神奈川逃走、危機意識の低さによる大失態


 神奈川県で窃盗などの罪で実刑判決が確定した無職の男が、収容に応じず逃走する事件が発生した。

 男は公務執行妨害容疑で逮捕されたが、逃走を許したことは検察と警察の大失態だ。再発防止を徹底する必要がある。

 保釈される被告が増加

 男は今年2月に懲役3年8月の実刑が確定。横浜地検職員と県警厚木署員の計7人が今月、愛川町の男の自宅を訪問し、収容に応じるよう求めたが、男は刃物を振り回し、小型車で逃走した。

 耳を疑うのは、7人が収容の際にいずれも防刃チョッキを着ておらず、厚木署員も拳銃を所持していなかったことだ。実刑が確定した被告が、反抗したり、逃走したりすることを全く想定していなかったとすれば、その危機意識の低さにあきれるほかはない。検察と警察は収容時の装備を強化すべきだ。

 逃走した後の対応もお粗末だった。横浜地検が周辺自治体などに逃走を公表したのは、逃走の約3時間半後。県警が緊急配備を敷いたのは、4時間以上が経過した後だった。これでは早急に逮捕することはできないだろう。

 愛川町の小野沢豊町長が「事件発生は子供たちの下校時刻に重なっていた。(情報の遅れに)町民を守る町長として強い憤りを感じる」と再発防止を求めたのは当然だ。男は結局、横須賀市の知人宅で逮捕されたが、事件は地元住民を大きな不安に陥れた。検察と警察は遅れについて徹底検証し、教訓をくみ取らなければならない。

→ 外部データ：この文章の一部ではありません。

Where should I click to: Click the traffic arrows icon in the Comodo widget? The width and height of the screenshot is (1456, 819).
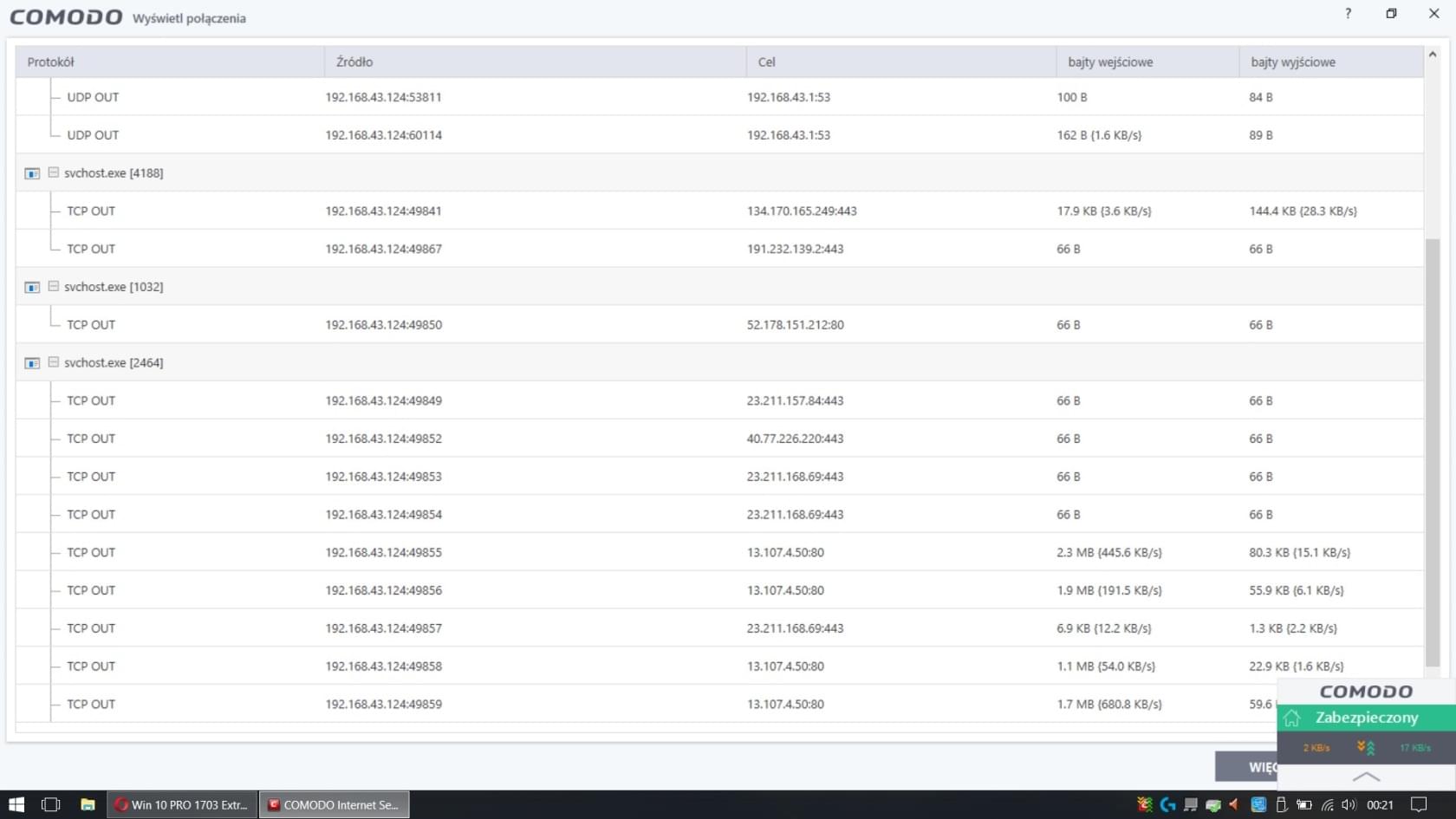[x=1366, y=747]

 最近は保釈が認められやすい傾向がある。最高裁によると、2017年に一審判決前に全国の地裁で保釈が認められた被告は1万4552人で、10年前の1・5倍に達した。

 09年に導入された裁判員制度の下で被告と弁護人が入念に公判の準備をする必要性が高まったためだ。しかし、昨年末時点で26人が実刑確定後も収容に応じず、刑の執行を免れている。

 さらに、保釈中に別の事件で起訴された被告は17年に246人で、10年前の3倍近くとなっている。殺人や強姦(ごうかん)などの凶悪犯罪を引き起こしたケースもあり、保釈の増加が望ましいとは決して言えない。

 今回逃走した男も、過去に傷害致死や強姦致傷などの罪で実刑判決を受けていた。検察側は保釈に反対していたという。このまま男が逃亡していれば犯罪を繰り返す可能性もあった。裁判所は保釈の基準をもっと厳しくする必要がある。

 男が実刑確定後、4カ月以上も収容されていなかったことも理解に苦しむ。刑が決まったのであれば、すぐに刑務所に入れるべきではないのか。背景には東京高検と横浜地検との連携不足があったようだが、長期間放置しておけば逃走や再犯などのリスクが高まることは分かり切った話だ。

 法の不備を改善せよ

 刑法の「逃走罪」は刑務所などから逃げた場合に適用され、保釈後の実刑確定者は対象にならない。再発防止に向け、出頭しない場合の刑罰を新たに設けるなど法の不備を改善することも不可欠だ。